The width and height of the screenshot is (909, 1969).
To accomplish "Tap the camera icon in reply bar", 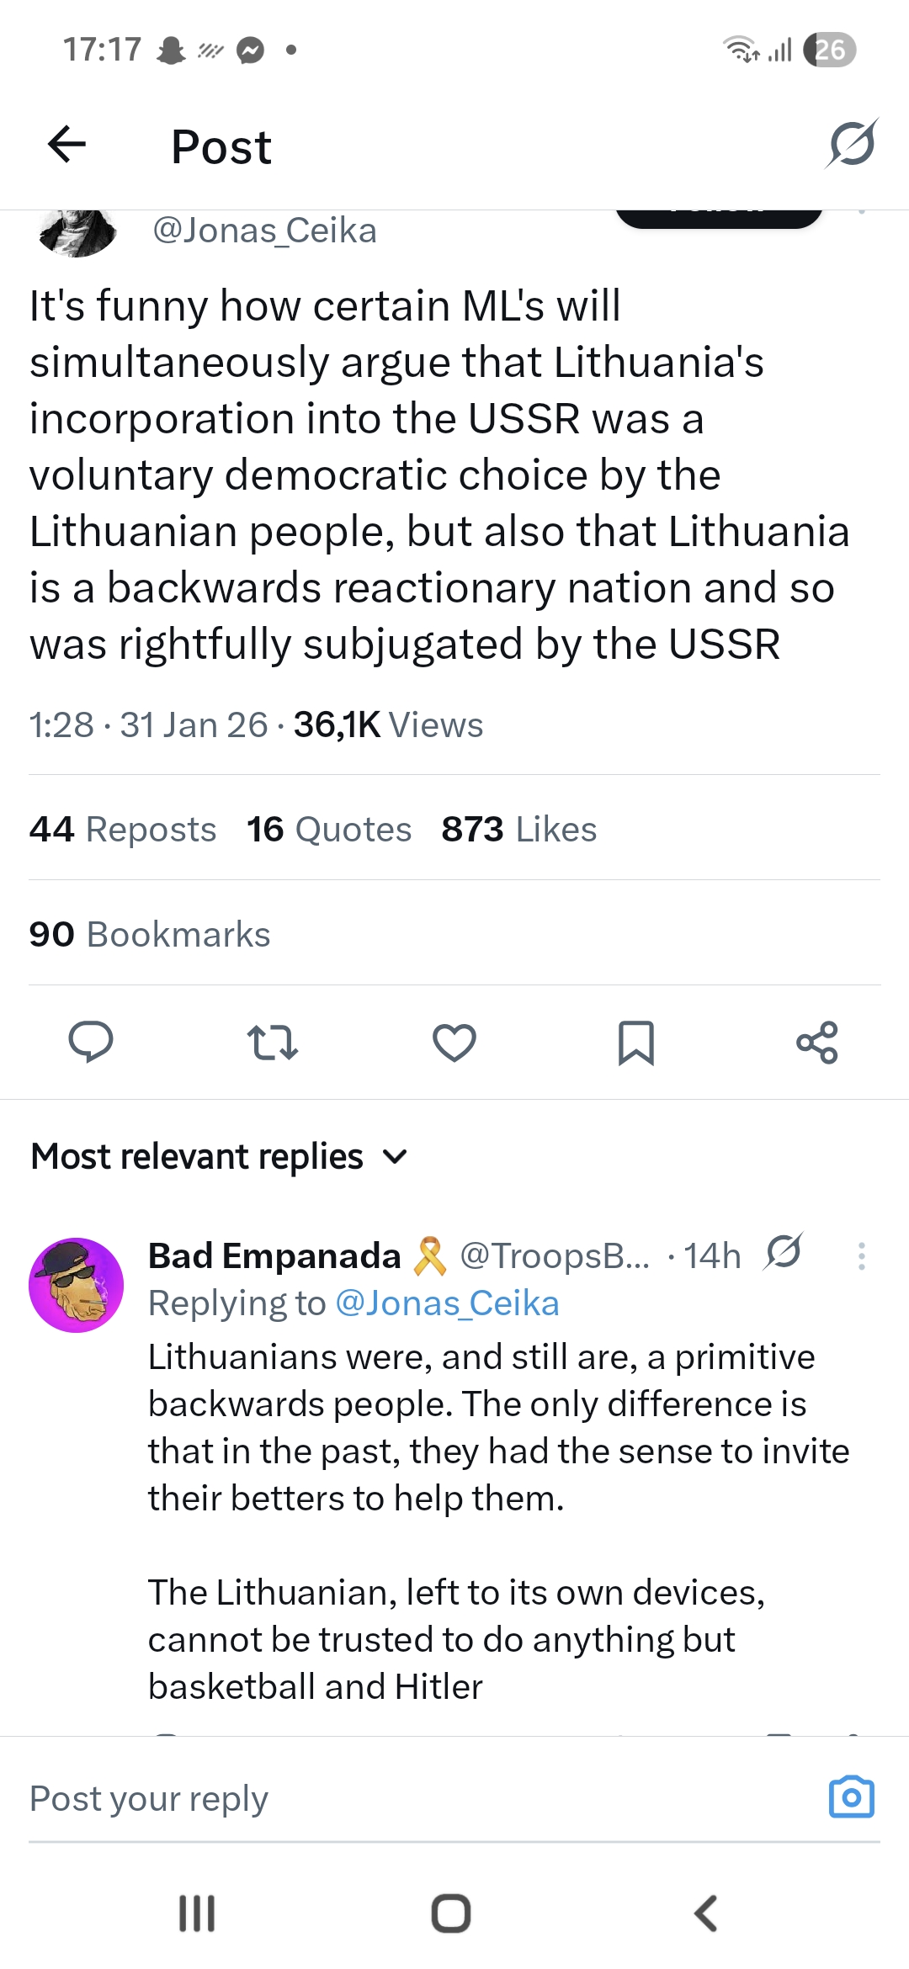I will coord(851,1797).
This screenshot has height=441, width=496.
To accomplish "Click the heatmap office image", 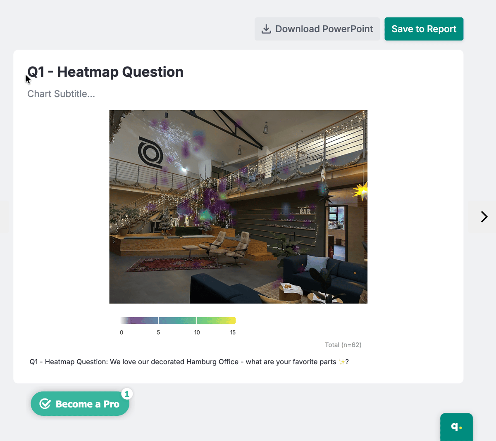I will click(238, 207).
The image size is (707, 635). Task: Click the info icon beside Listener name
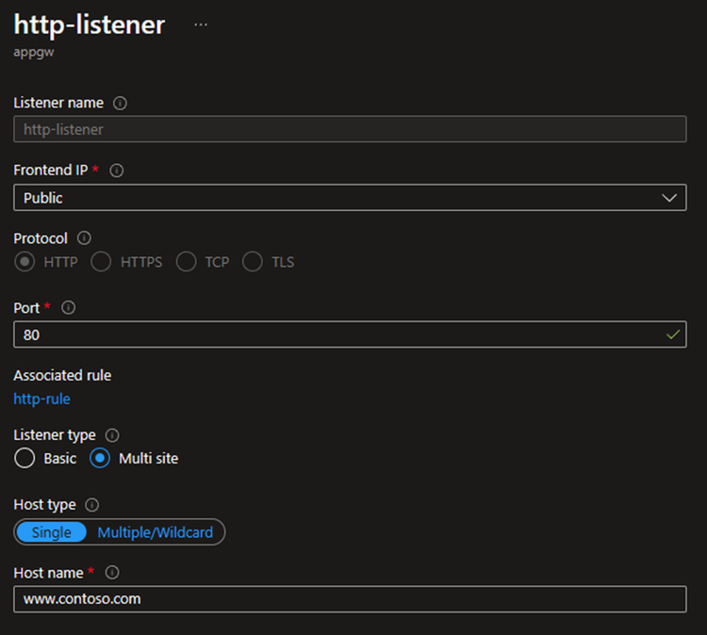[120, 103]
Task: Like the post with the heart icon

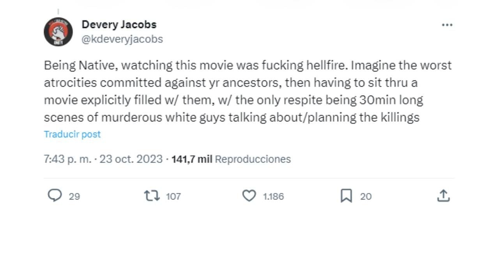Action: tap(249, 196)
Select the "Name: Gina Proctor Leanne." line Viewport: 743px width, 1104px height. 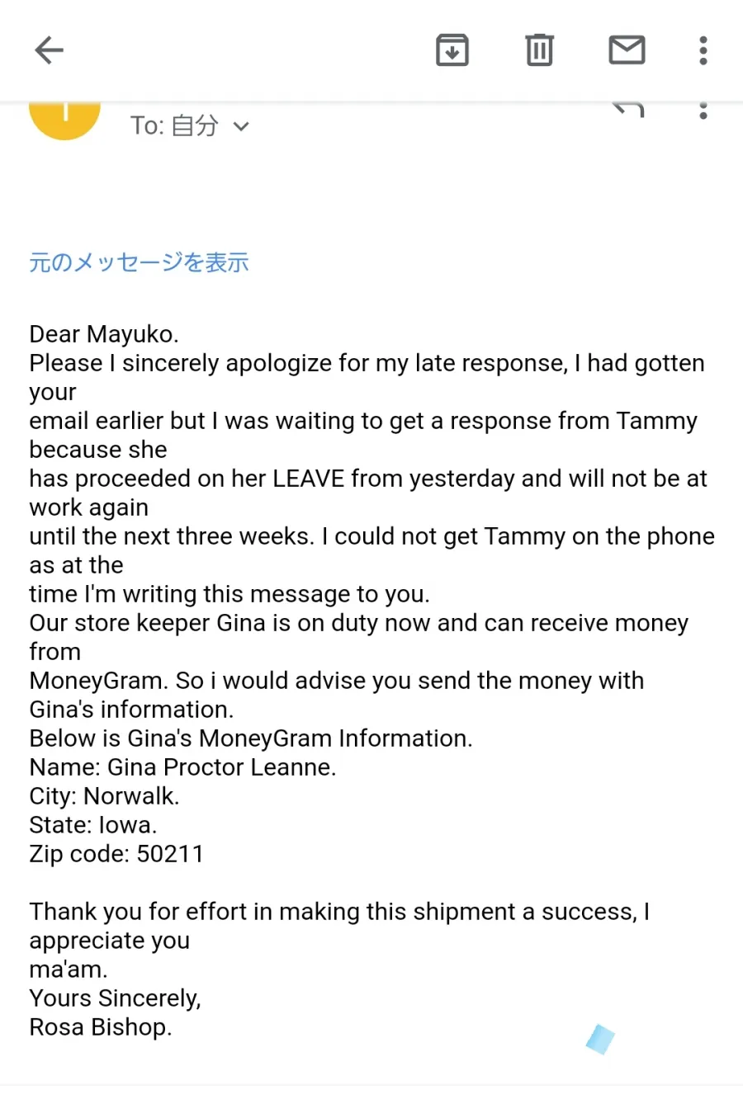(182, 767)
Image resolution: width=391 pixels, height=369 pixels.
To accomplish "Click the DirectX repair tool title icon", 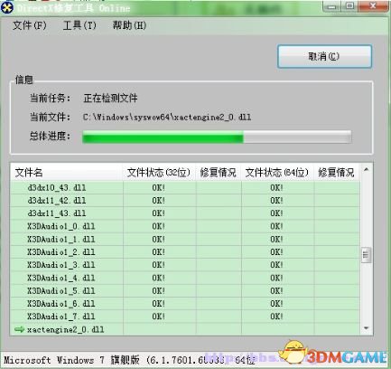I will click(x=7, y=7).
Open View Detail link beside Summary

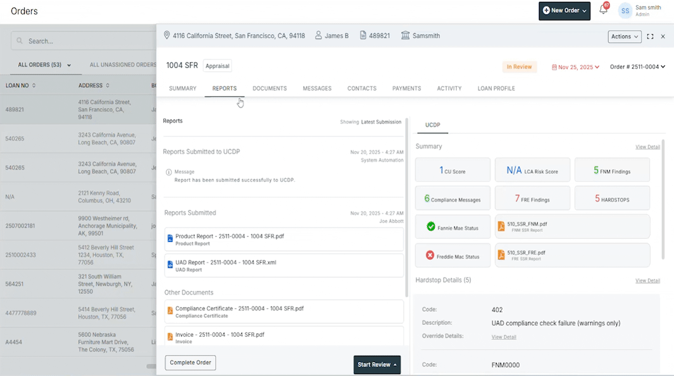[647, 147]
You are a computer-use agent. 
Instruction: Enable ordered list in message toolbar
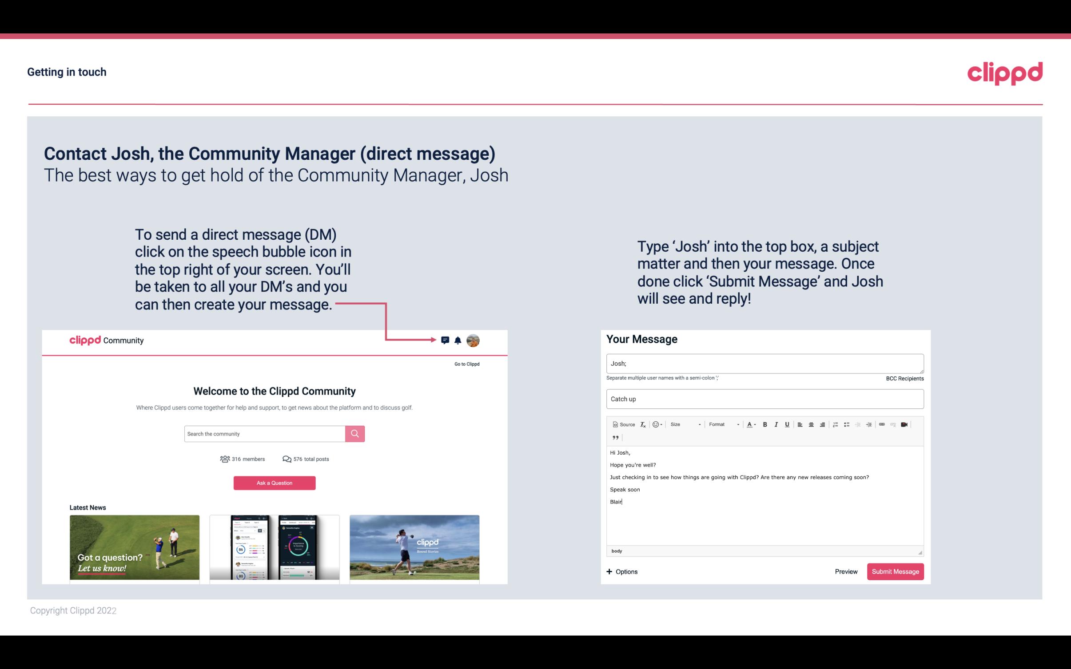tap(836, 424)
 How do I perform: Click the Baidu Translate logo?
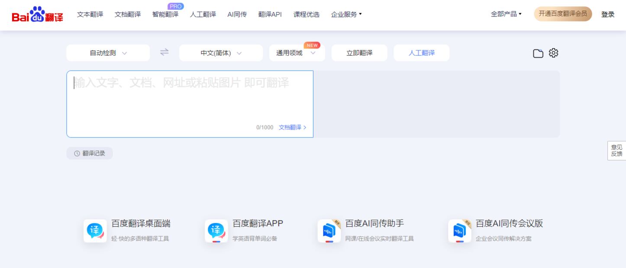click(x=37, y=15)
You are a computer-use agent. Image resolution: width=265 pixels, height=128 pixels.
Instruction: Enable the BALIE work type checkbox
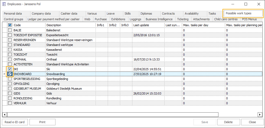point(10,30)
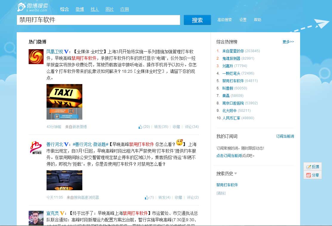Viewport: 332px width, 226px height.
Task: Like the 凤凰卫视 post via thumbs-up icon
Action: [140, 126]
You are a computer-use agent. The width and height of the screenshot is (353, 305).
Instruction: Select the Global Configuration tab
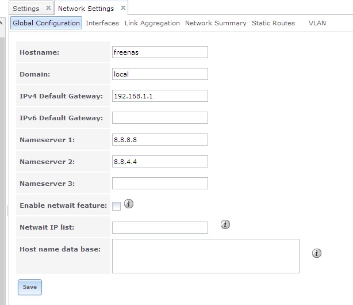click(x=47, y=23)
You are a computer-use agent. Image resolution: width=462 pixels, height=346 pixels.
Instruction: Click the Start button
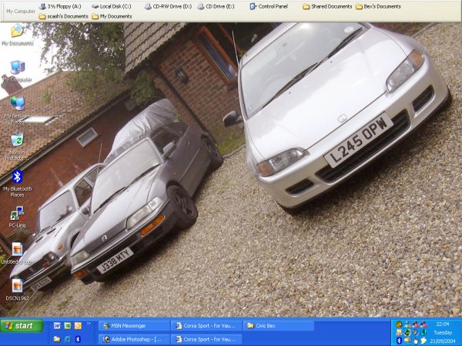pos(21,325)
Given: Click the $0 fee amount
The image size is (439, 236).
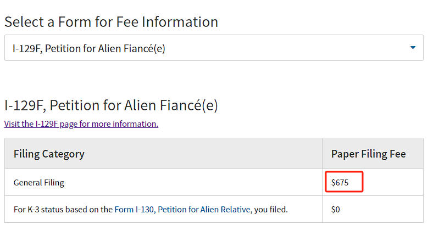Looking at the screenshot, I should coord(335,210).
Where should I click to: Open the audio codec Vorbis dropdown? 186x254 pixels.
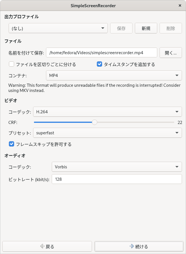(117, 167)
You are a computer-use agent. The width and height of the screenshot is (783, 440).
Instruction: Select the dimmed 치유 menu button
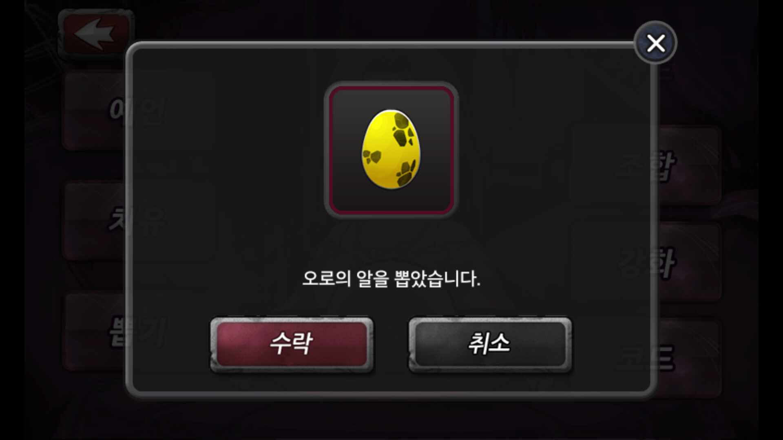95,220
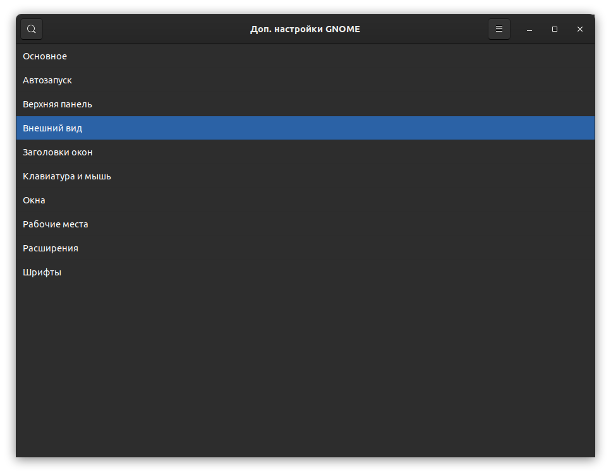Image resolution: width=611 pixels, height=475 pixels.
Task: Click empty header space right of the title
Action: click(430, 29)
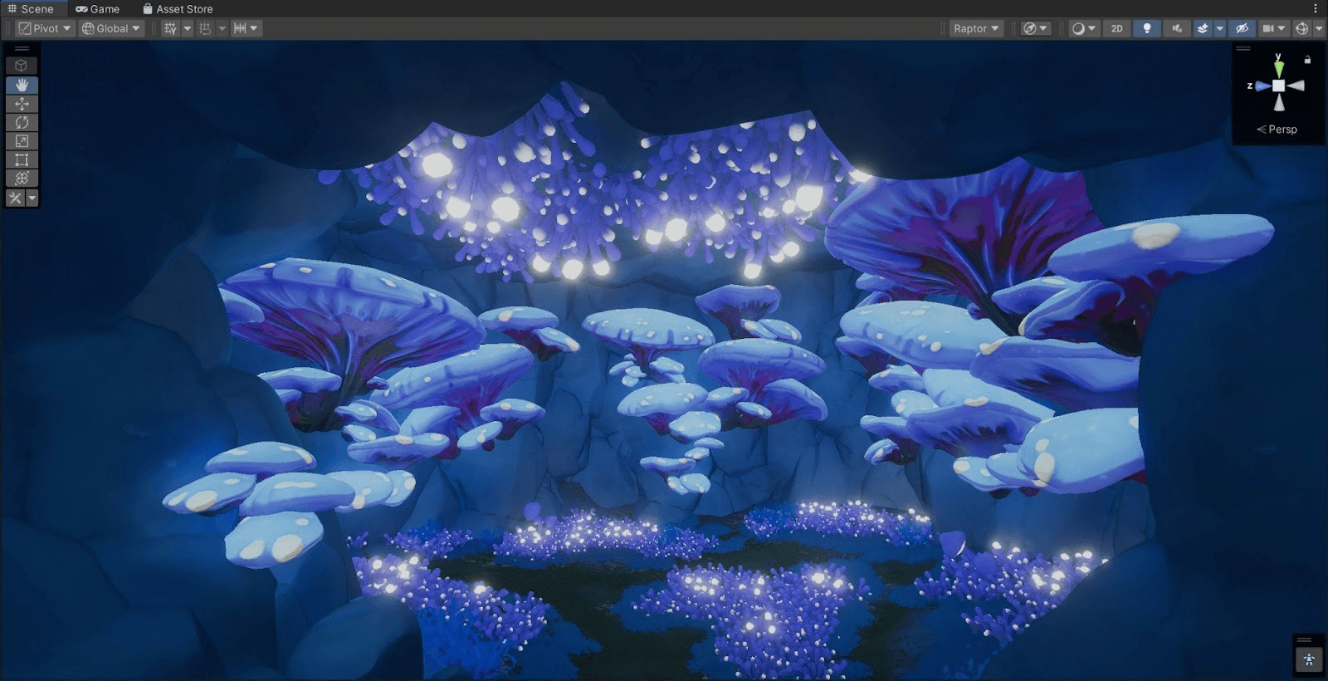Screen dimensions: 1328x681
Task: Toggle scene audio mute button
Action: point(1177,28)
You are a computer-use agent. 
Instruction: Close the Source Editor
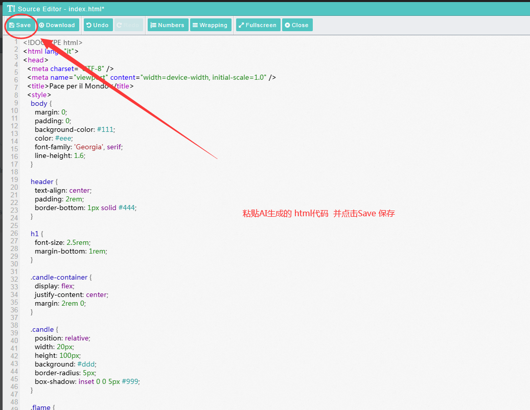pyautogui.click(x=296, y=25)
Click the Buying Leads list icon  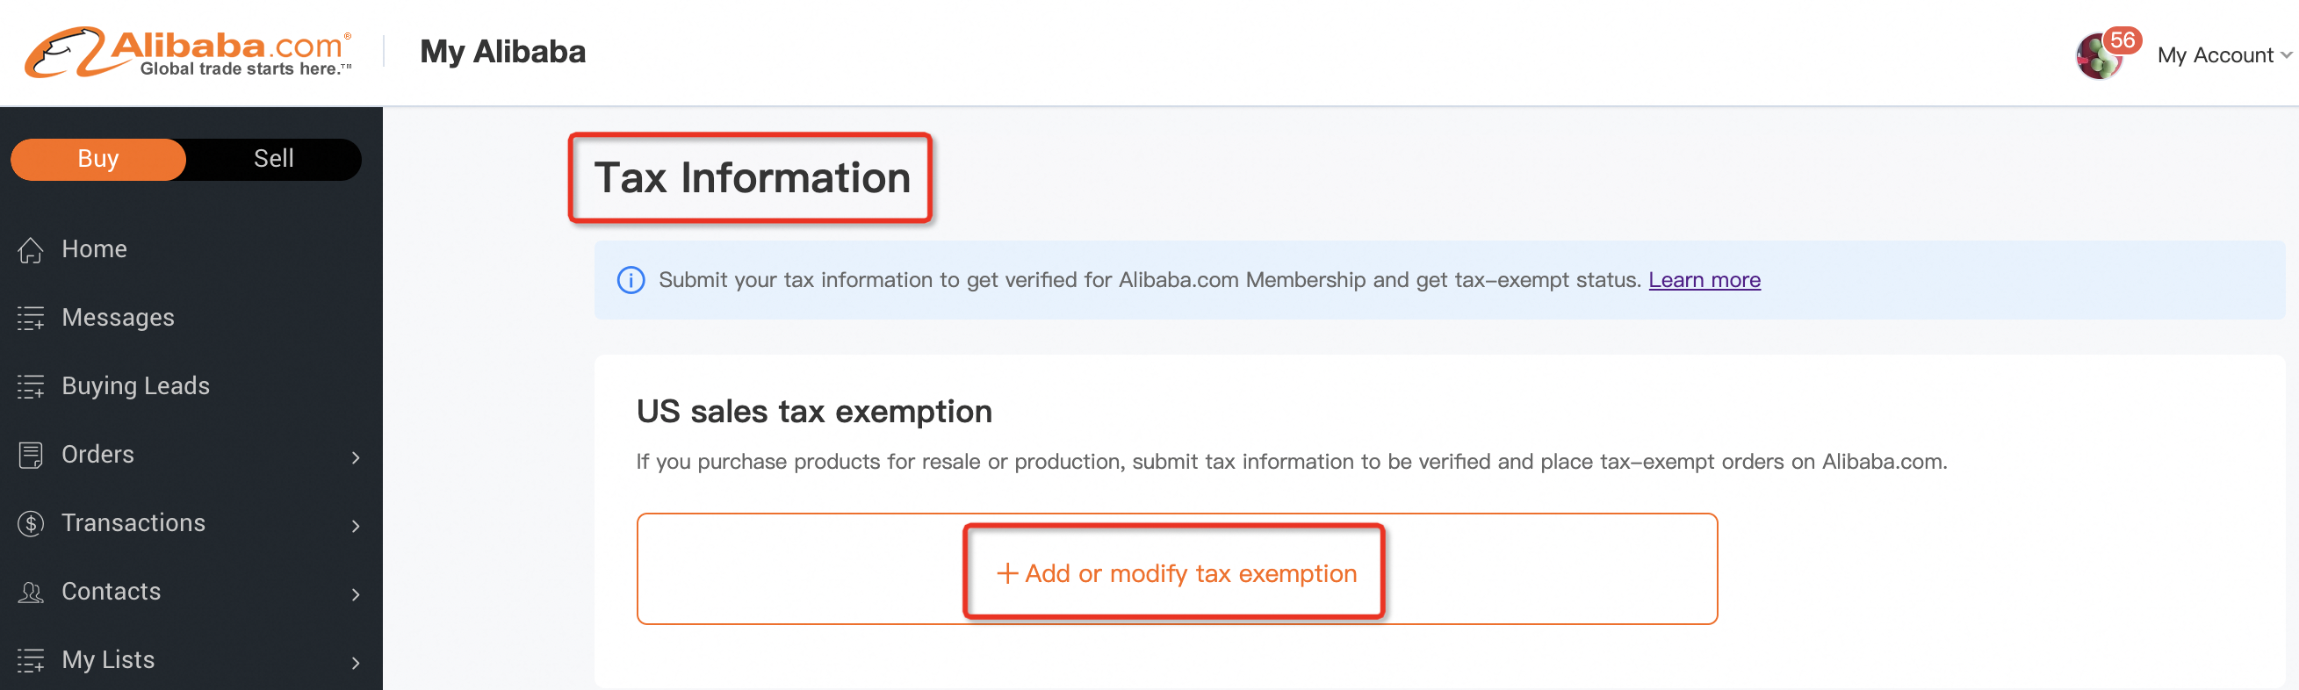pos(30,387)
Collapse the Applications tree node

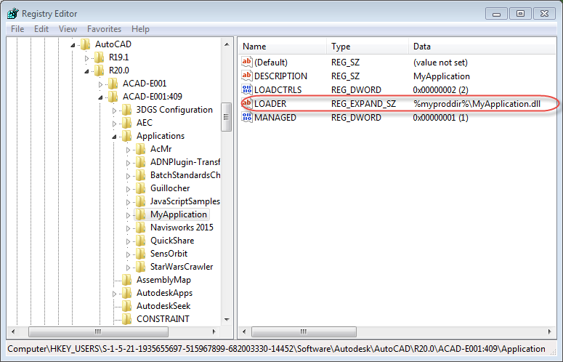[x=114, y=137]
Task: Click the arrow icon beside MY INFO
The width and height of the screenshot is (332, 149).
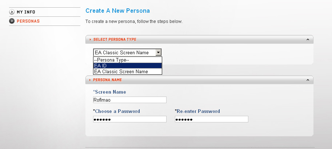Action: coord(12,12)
====================
**TASK DETAILS**
Each line that holds the word "computer" should be extracted from the records.

**ANSWER SECTION**
You are a computer-use agent. 
You are a computer-use agent. Image resolution: width=265 pixels, height=128 pixels.
You are a computer-use agent. The width and height of the screenshot is (353, 305).
You are a computer-use agent. Image resolution: width=462 pixels, height=346 pixels.
You are a computer-use agent. The width and height of the screenshot is (783, 440).
You are a computer-use agent. 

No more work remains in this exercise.